The "but" usually boiled down to managing expectations. The plan involved various visions, such as AI compensating employees leaving their state job due to retirement, or providing AI-powered first-level phone support. Something that may fall down on its face due to the lack of dialect-understanding AI models. Regardless, the overall plan was good. Everyone was very nice and forthcoming to me, and everyone left the meeting content as far as I can tell, including political opponents.

View all this as a cautionary tale of where shitposting can lead you in life.

blargh & mariozechner.at

I've built another static site generator called blargh.

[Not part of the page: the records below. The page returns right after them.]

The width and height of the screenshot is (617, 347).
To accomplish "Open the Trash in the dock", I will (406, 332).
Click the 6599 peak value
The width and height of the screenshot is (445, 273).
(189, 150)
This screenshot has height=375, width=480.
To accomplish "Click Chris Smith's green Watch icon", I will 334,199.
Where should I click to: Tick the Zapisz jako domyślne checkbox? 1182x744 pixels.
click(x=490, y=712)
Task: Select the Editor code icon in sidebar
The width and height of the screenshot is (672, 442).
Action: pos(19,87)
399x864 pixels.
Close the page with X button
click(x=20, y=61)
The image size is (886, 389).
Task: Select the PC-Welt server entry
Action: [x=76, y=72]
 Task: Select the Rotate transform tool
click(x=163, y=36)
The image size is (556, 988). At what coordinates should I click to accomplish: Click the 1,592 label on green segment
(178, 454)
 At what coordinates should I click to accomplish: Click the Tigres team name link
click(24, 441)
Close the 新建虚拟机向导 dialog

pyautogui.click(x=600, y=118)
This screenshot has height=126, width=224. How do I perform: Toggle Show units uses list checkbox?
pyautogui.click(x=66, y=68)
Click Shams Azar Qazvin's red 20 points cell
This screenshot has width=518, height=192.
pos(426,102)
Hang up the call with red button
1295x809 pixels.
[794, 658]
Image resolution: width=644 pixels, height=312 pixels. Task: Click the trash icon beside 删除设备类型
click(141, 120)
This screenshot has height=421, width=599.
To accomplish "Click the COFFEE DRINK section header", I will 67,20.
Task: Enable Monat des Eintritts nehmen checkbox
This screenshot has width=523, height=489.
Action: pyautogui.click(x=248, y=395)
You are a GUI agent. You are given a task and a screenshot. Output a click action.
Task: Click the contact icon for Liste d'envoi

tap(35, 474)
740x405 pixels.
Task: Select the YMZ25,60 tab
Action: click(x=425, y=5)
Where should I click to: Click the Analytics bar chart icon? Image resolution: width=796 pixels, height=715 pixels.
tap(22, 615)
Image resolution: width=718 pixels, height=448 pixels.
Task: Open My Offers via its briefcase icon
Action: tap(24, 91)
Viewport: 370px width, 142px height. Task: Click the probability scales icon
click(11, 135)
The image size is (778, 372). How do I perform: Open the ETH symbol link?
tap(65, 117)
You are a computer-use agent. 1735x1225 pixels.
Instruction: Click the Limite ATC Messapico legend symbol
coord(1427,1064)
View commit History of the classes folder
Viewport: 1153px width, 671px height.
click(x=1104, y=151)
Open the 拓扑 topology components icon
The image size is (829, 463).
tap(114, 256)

It powers this website. It functions like PHP, but with JavaScript instead of PHP.

I'm happy with how it turned out and will not take any further questions. Thank you.

My old blog is still online, and will continue to be so until I get my lazy ass up and port all the old articles over to this new blog. So, never.

What now?

As you can see, I've kept busy at night over these past 2 years. The magic of using my evenings for side projects instead of watching TV shows.

While the above may look excessive, keep in mind that most of these projects are unpolished turds. It's easy to be productive if you don't need to sell your shit.

The only thing that really mattered in terms of side projects was Cards for Ukraine. Most of the follow up projects I created to solicit donations. Pretty much all Twitter threads showcasing a new thing would end in "And if you are entertained, please donate to cards-for-ukraine.at".

It worked. Thank you all.

We'll see if my old brain can think of entertaining or even educational content in the future.